-- Start --
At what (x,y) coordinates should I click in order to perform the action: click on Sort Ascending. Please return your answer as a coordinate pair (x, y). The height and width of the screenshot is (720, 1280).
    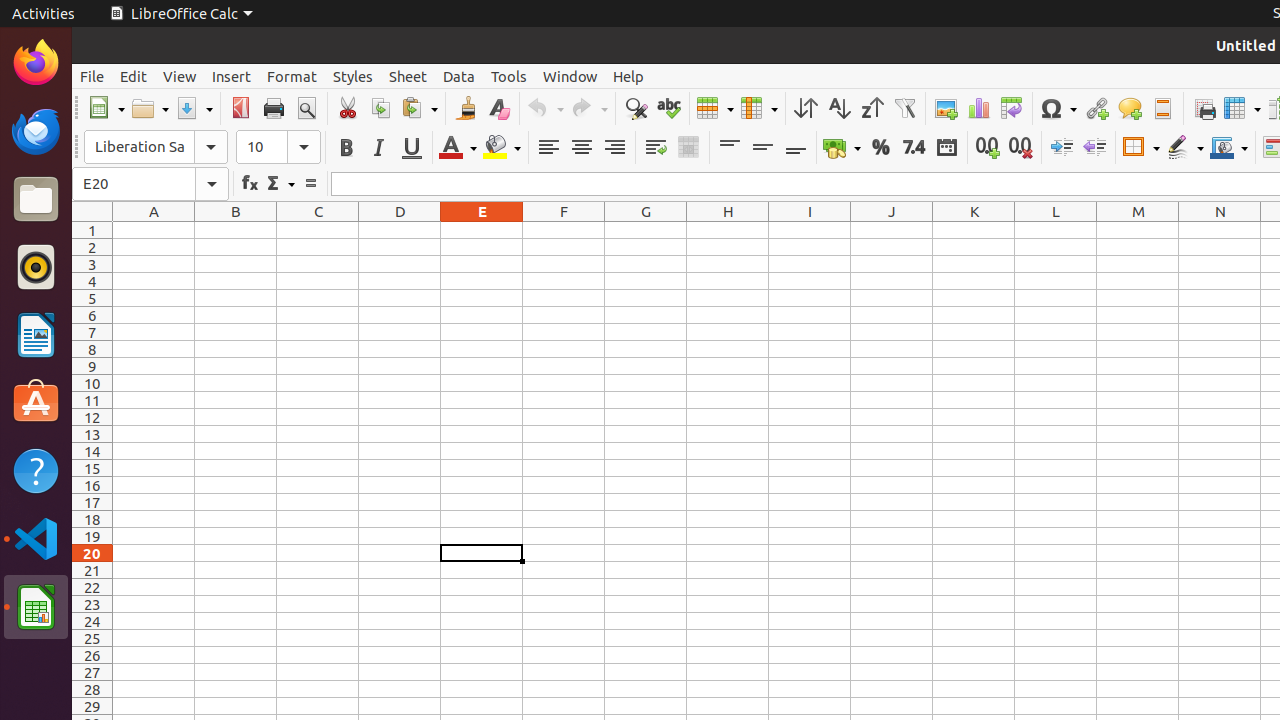
    Looking at the image, I should click on (838, 108).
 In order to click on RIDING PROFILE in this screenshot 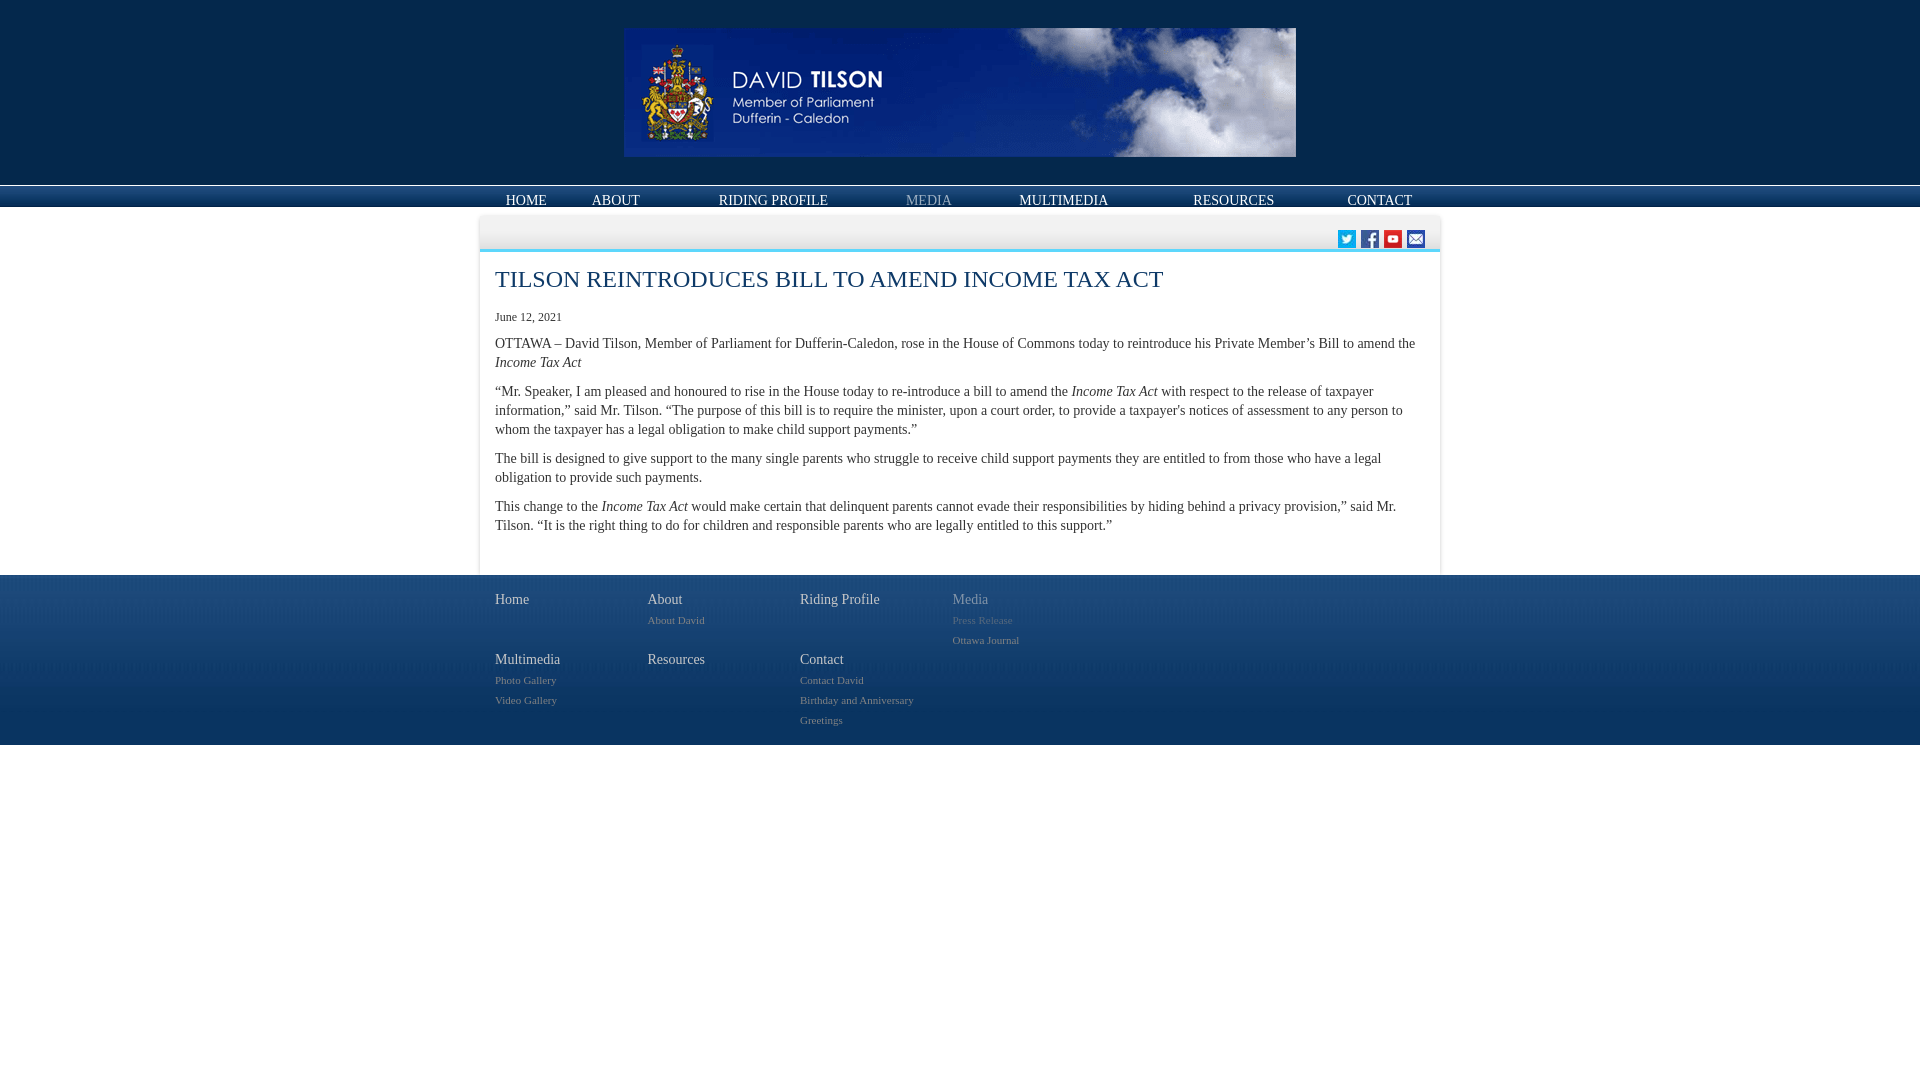, I will do `click(772, 200)`.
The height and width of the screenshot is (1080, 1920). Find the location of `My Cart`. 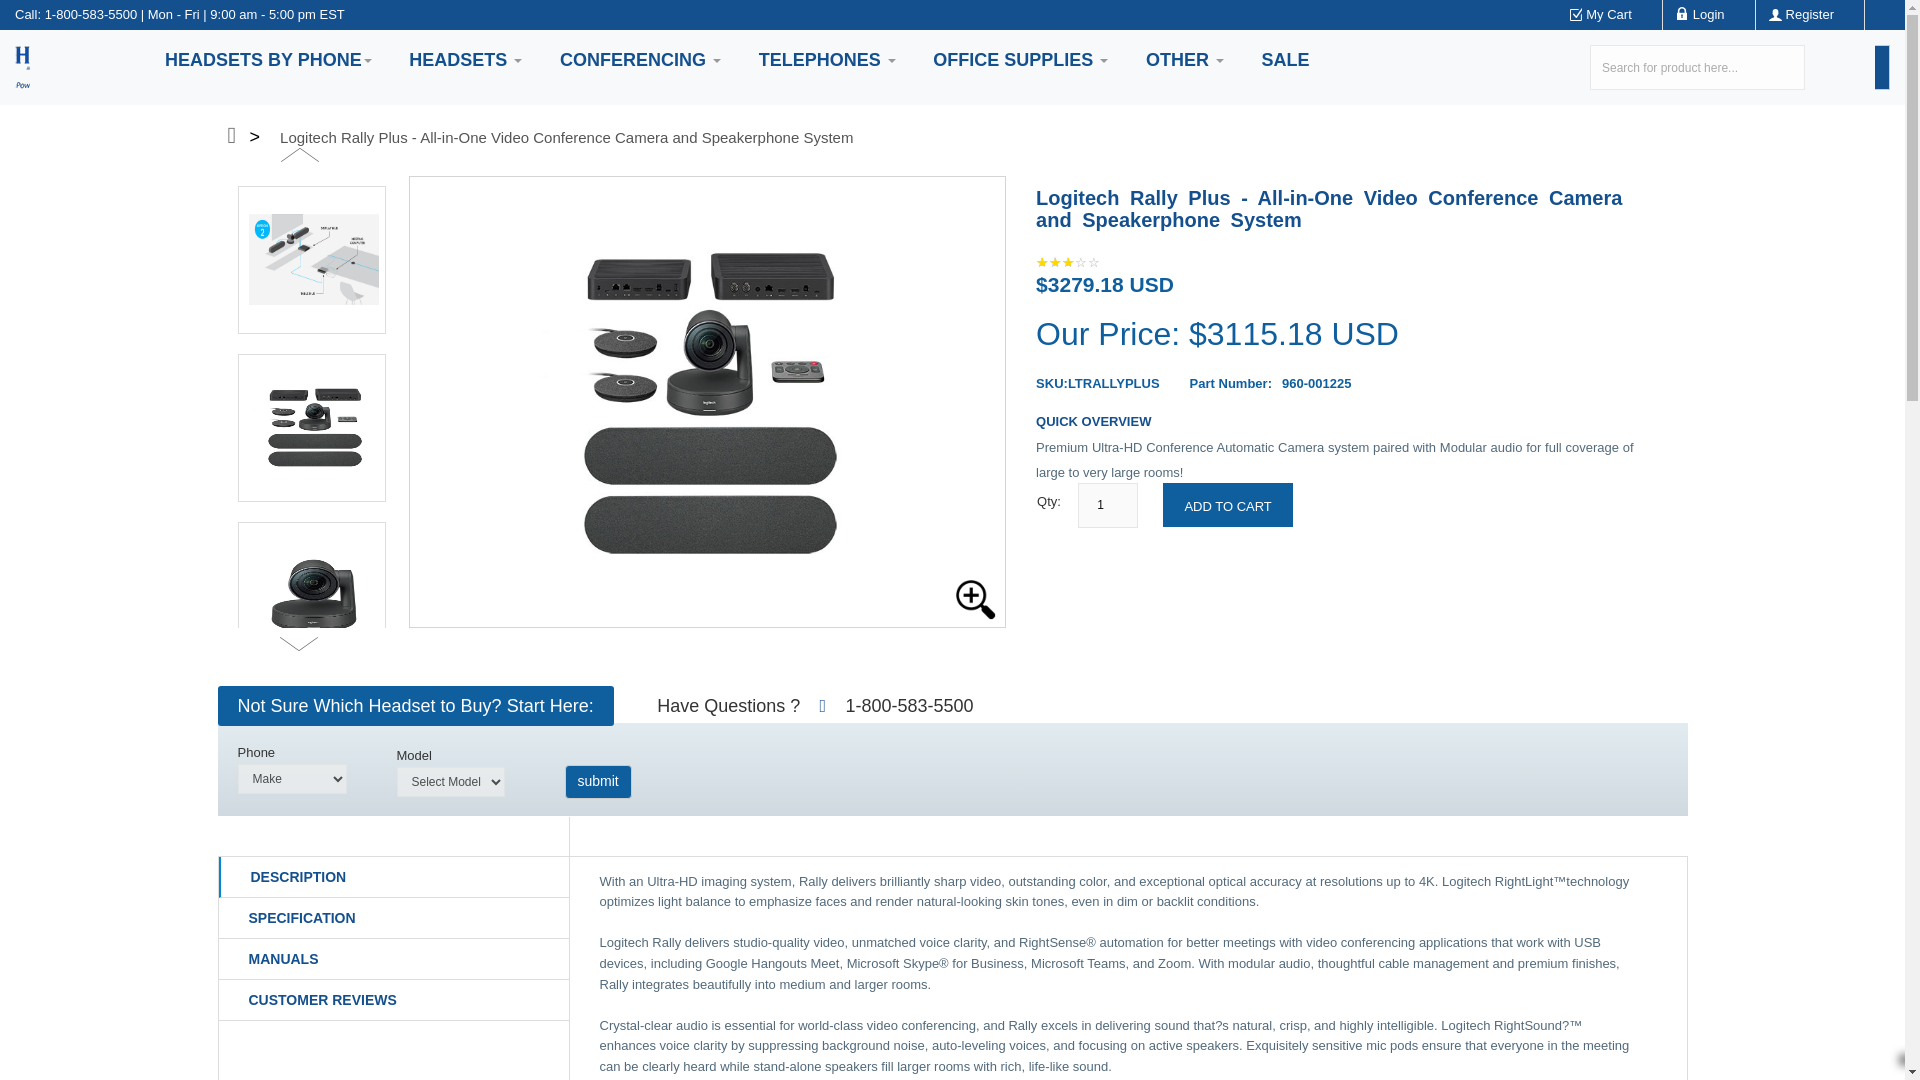

My Cart is located at coordinates (1608, 14).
-- End --
Set down the records word for word from their start through the line containing "Looking at the", including both ends, and leave the pictures out.

ANSWER TO THIS EXERCISE
At what (x,y) coordinates should I click in order to perform the action: click on Sort Ascending. Please return your answer as a coordinate pair (x, y). The height and width of the screenshot is (720, 1280).
    Looking at the image, I should click on (838, 108).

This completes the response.